« 2014年8月 | トップページ | 2014年10月 »

2014年9月26日 (金)

臨時国会開会に向けて

 石破 茂 です。

 このところ落ち着いてこの欄を記す時間が取れない状態が続いております。大変申し訳なく思っておりますが、何卒諸事情ご了察下さいませ。
来週月曜日からは臨時国会が始まり、地方創生法案他の御審議を頂くことになっており、少ない人数の中で、独立した省庁のような官房機能を持たない組織を回しながらこの「地方創生」という仕事を軌道に乗せるのは容易なことではありません。
 明確に方向性を示し、それを不可逆的にするところまでは何とか成し遂げたいと思っております。

 「バラマキを断固排除する」「地域の熱意と知恵を政府が支援する」というのが総理からもお示し頂いた指針ですが、現状の補助金・交付金・交付税は必ずしもその精神に則っているとは言い難い面もありますし、今まで連綿とそのような状態が続いてきたのはそれなりにカンファタプルな面があったからではないでしょうか。

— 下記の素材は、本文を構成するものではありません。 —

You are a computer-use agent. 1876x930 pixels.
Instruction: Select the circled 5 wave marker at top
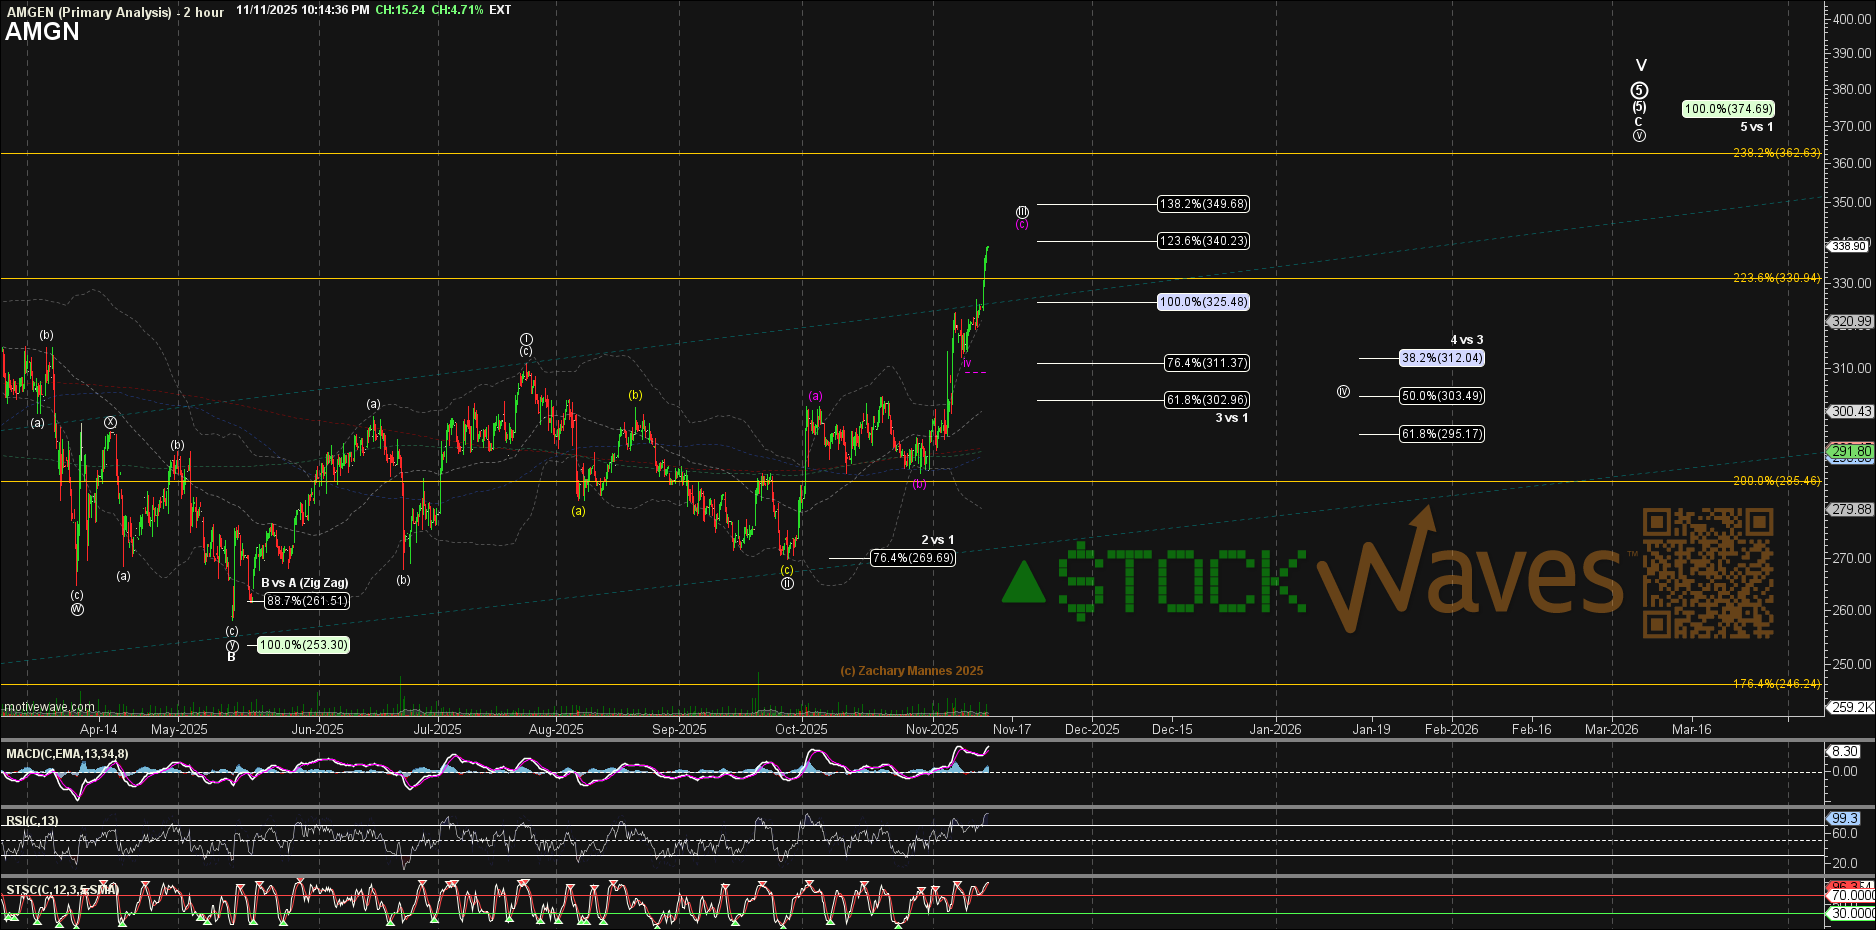1639,91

一括交付金は政策目的が限定されることなく自由度が高い半面、政策効果が検証されにくいものですし、各省ごとの個別補助金は地域ごとのニーズが反映されにくいものです。地方交付税は財源不足を補う財源保障機能と、地方間の格差を是正する財源調整機能を有していますが、これだけでは結果平等を志向することにしかなりません。
 検証システムを確立するとともに、地方交付税制度のあり方をもう一度研究する必要があるのかも知れません。単なる思い付きに終わらせないために、基礎的な知識を整理した上できちんとした議論を周到に積み重ねる必要があるように思います。

 今週のお勧め本は、「現代史の虚実」(秦郁彦著・文芸春秋)と「地域プラットフォームによる観光まちづくり」(大社 充著・学芸出版社)です。
 「現代史の虚実」は「自虐でも自賛でもない実証的歴史観」とは何なのかを考えさせられます。
 「…観光まちづくり」はこの方面の第一人者であり、この度地方創生会議の有識者会議のメンバーにも就任された筆者の、現場主義に立脚した極めて示唆に富む本で、とても面白く読みました。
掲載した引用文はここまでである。